Claude Code CLI on the machine that will call the server (obviously).

Install

git clone <this repo> CodeBrain
cd CodeBrain
python -m venv .venv
.venv\Scripts\activate                         # on Windows
# source .venv/bin/activate                    # on macOS / Linux
pip install -e .

Configure Claude Code

Add CodeBrain to your Claude Code MCP config. On Windows, that's usually ~/.claude.json (adjust path to where you cloned):

{
  "mcpServers": {
    "codebrain": {
      "command": "C:\\Users\\YOU\\Desktop\\CodeBrain\\.venv\\Scripts\\python.exe",
      "args": ["-m", "codebrain"]
    }
  }
}

Restart any Claude Code session — the five codebrain_* tools should now appear in the available-tools list.

Keep brain files in sync automatically

Once you've run codebrain_init on a repo and scanned it with codebrain_scan_repo, you probably want brain files to refresh automatically whenever Claude edits source. Two pieces wire that up:

1. Project CLAUDE.md snippet — tell Claude to read brain files before opening source:

## Brain files

This repo has per-file `.brain` summaries next to each source file.
Before reading a full source file, read its `<path>.brain` sibling first.
Only open the source when the brain file is insufficient for the task.

2. PostToolUse hook — regenerate the brain after every Edit/Write.

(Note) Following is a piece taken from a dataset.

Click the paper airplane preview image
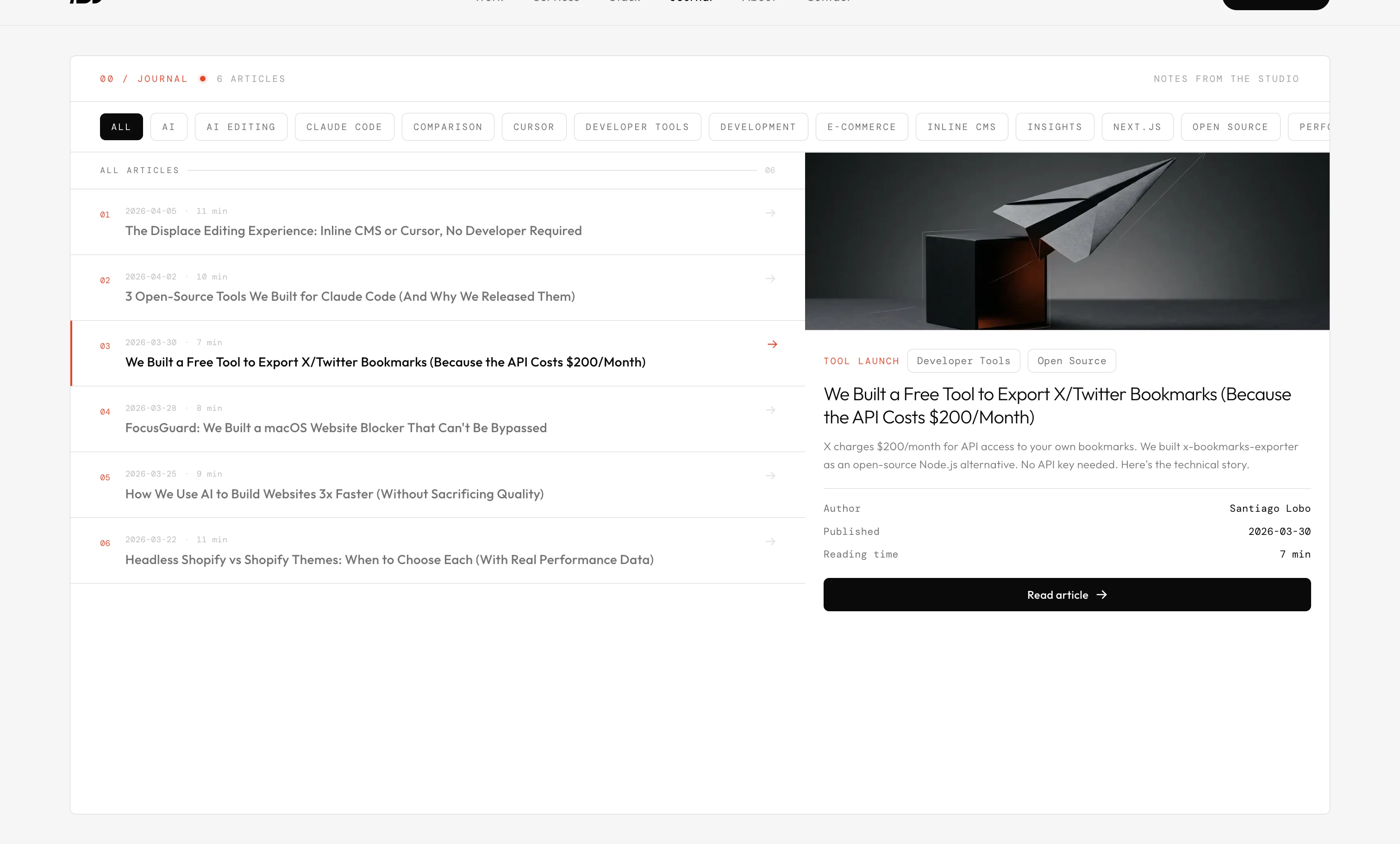1400x844 pixels. (x=1067, y=240)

Add to .claude/settings.json in the repo root:

{
  "hooks": {
    "PostToolUse": [
      {
        "matcher": "Edit|Write",
        "hooks": [
          {
            "type": "command",
            "command": "python -c \"import asyncio, json, sys; from codebrain.brain_scanner import scan_file; d = json.load(sys.stdin); p = d.get('tool_input', {}).get('file_path'); p and p.endswith(('.py', '.ts', '.tsx', '.js', '.jsx', '.java', '.go', '.rs')) and print(asyncio.run(scan_file(p)))\""
          }
        ]
      }
    ]
  }
}

The hook inspects the edited path, skips non-source files via the extension filter, and kicks off a scan. Hash-gated: unchanged files don't hit Qwen.

Sanity check

Inside a Claude Code session, ask Claude:

Call codebrain_status and tell me what's installed.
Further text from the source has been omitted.